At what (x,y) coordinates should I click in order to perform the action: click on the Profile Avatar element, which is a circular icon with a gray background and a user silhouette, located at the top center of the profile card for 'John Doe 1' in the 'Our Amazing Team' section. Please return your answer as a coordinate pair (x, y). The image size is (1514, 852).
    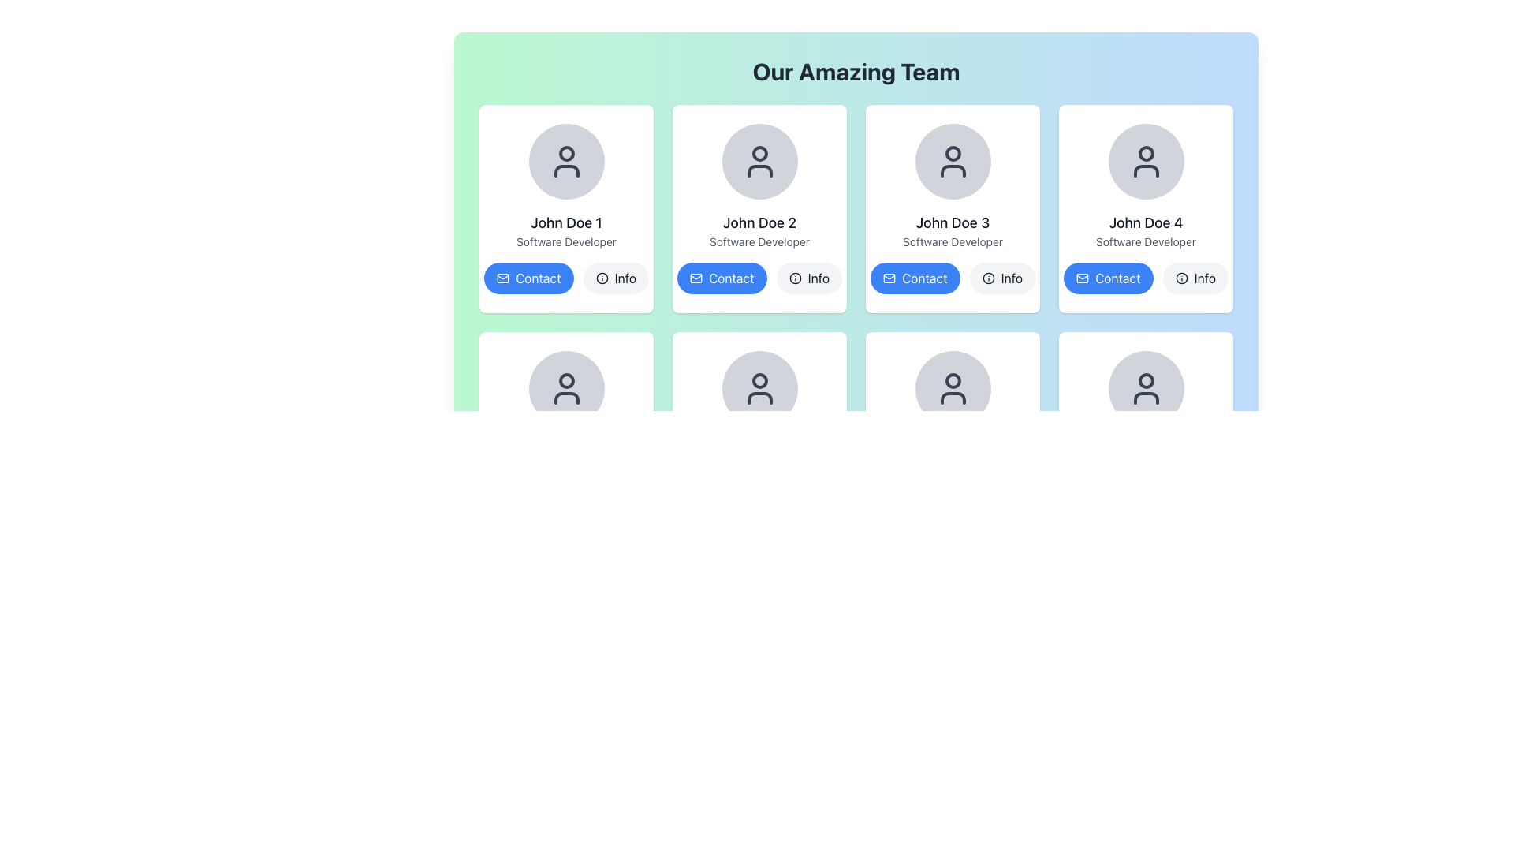
    Looking at the image, I should click on (566, 161).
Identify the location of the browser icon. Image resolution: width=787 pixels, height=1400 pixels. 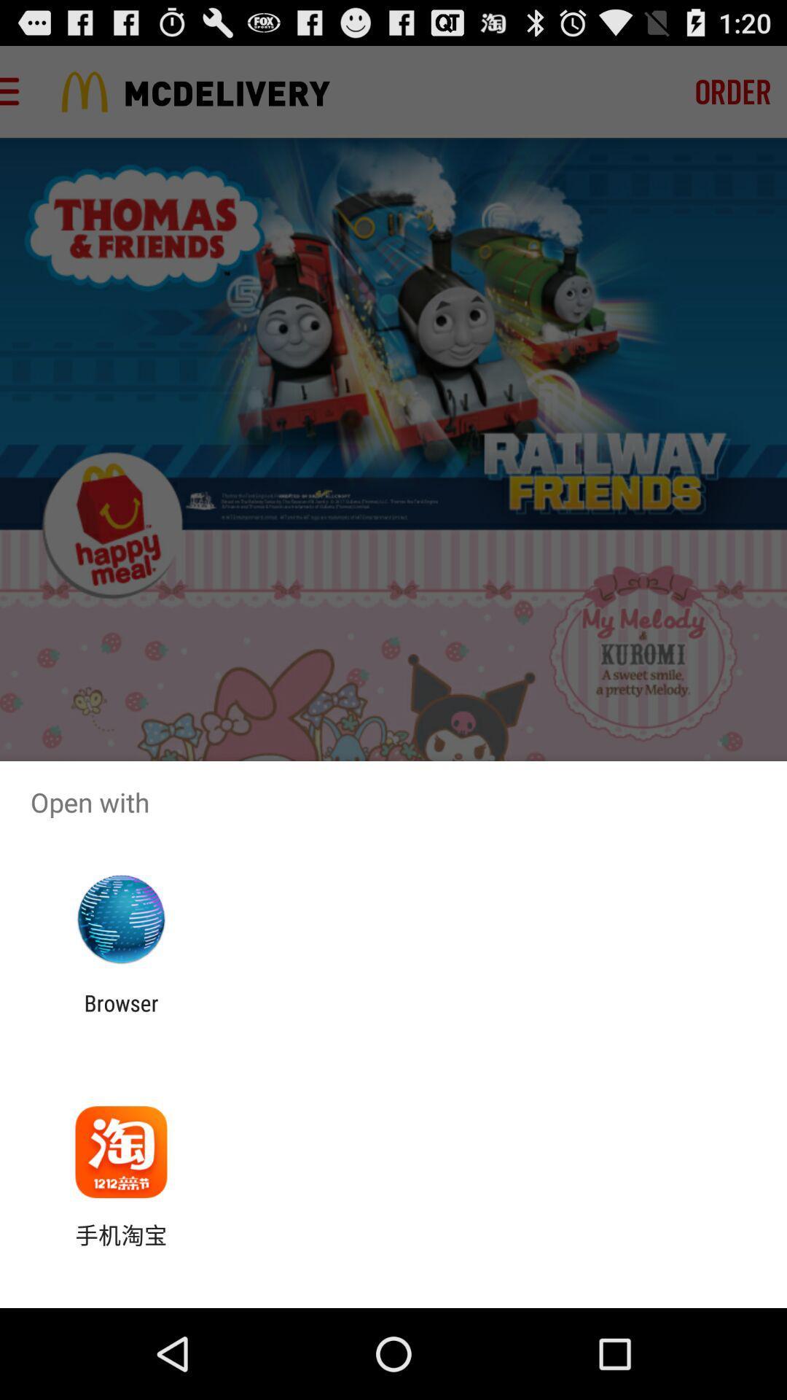
(120, 1015).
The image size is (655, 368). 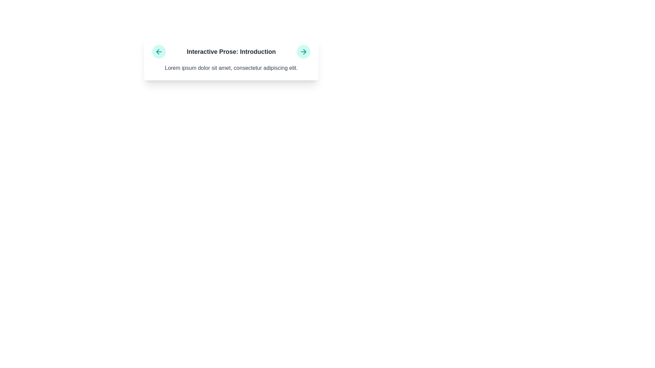 I want to click on the Text content element containing the text 'Lorem ipsum dolor sit amet, consectetur adipiscing elit.' which is styled in a serif font and located below the heading 'Interactive Prose: Introduction', so click(x=231, y=68).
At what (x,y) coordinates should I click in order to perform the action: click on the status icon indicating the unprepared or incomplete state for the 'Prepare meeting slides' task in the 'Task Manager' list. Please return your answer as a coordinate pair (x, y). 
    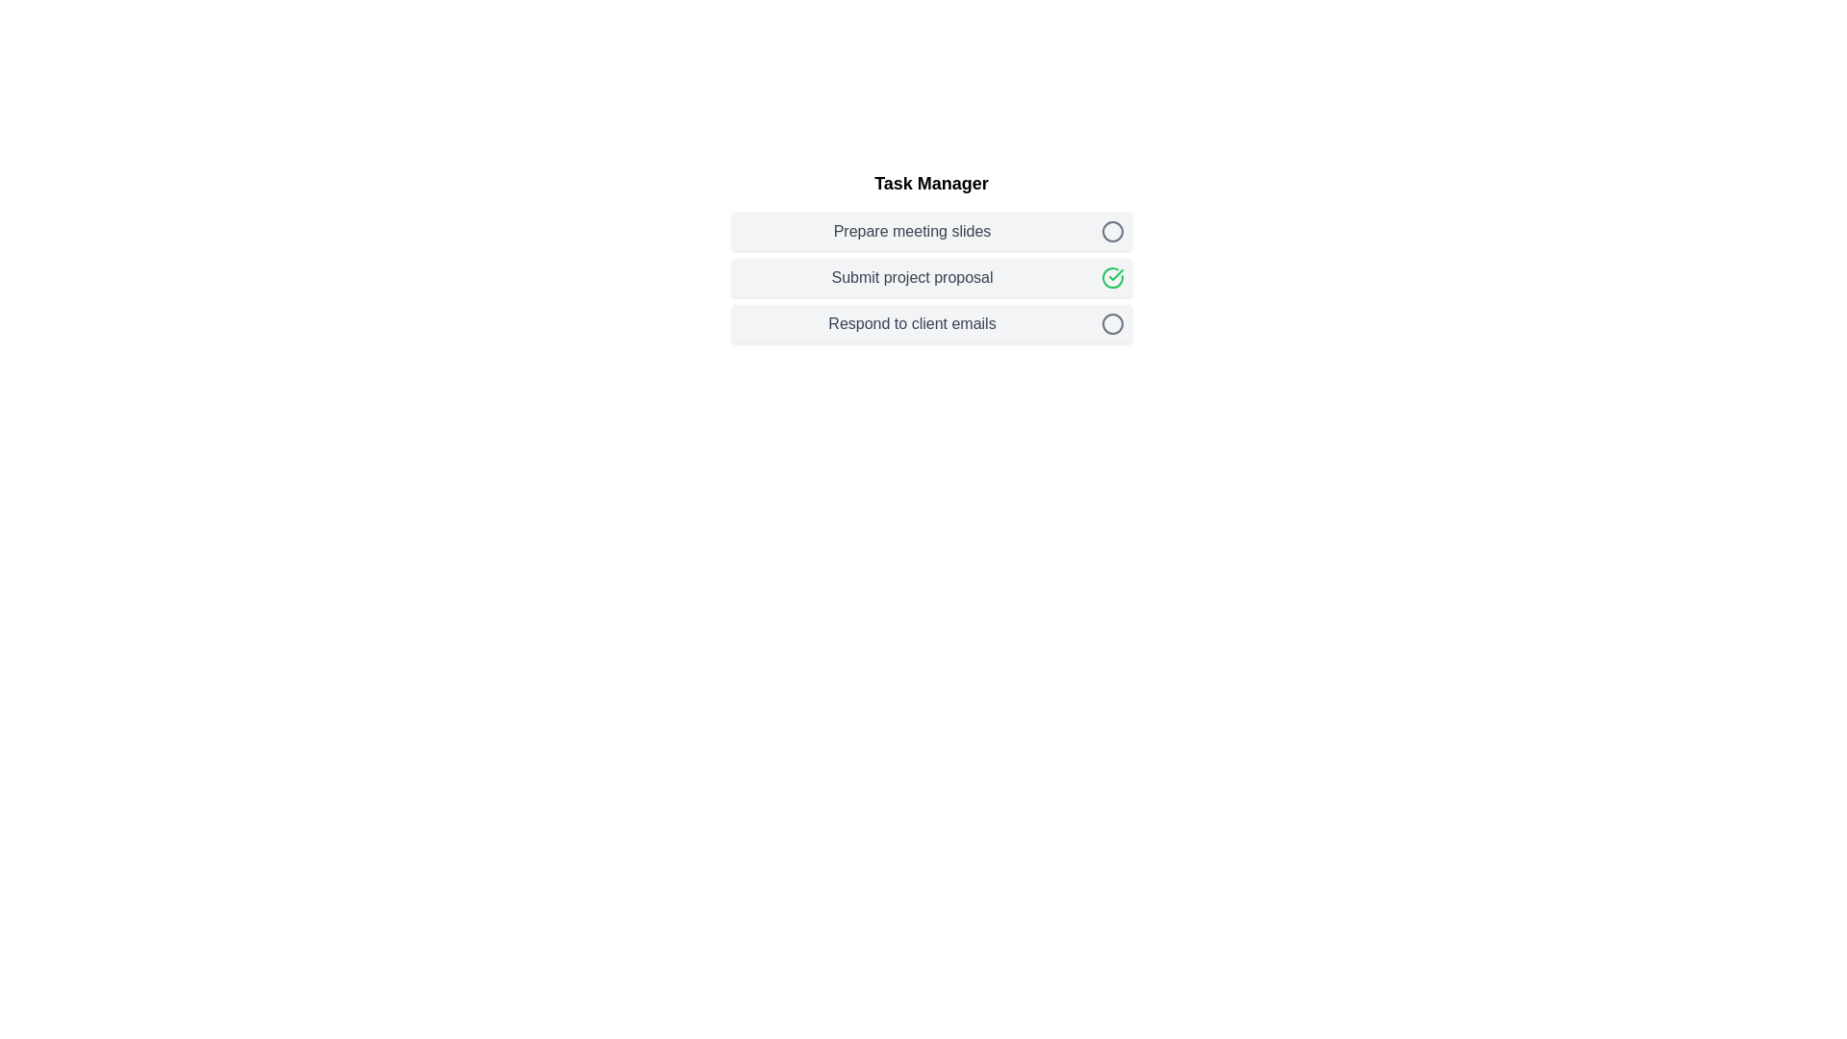
    Looking at the image, I should click on (1112, 230).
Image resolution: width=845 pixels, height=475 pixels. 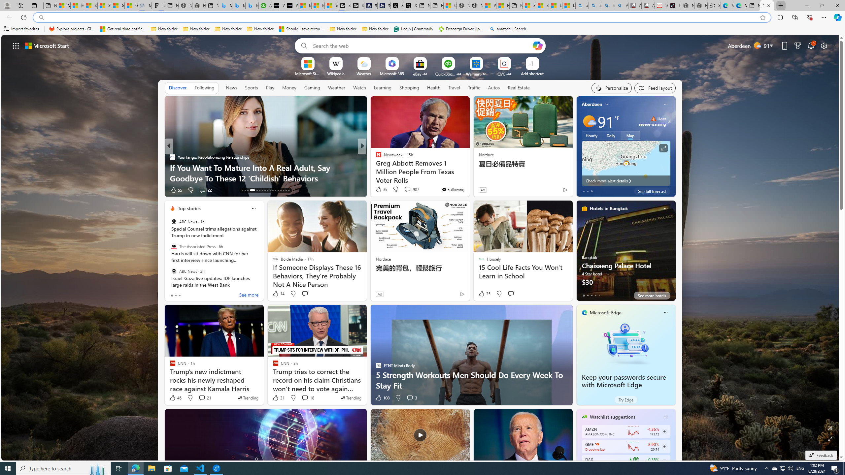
◇ ◇ ◇ ◇ ◇
Extract every line of the material above that contains the string "pair".

At what (x,y) coordinates should I click in order to perform the action: click on the Profile Avatar element, which is a circular icon with a gray background and a user silhouette, located at the top center of the profile card for 'John Doe 1' in the 'Our Amazing Team' section. Please return your answer as a coordinate pair (x, y). The image size is (1514, 852).
At what (x,y) coordinates should I click in order to perform the action: click on the status icon indicating the unprepared or incomplete state for the 'Prepare meeting slides' task in the 'Task Manager' list. Please return your answer as a coordinate pair (x, y). 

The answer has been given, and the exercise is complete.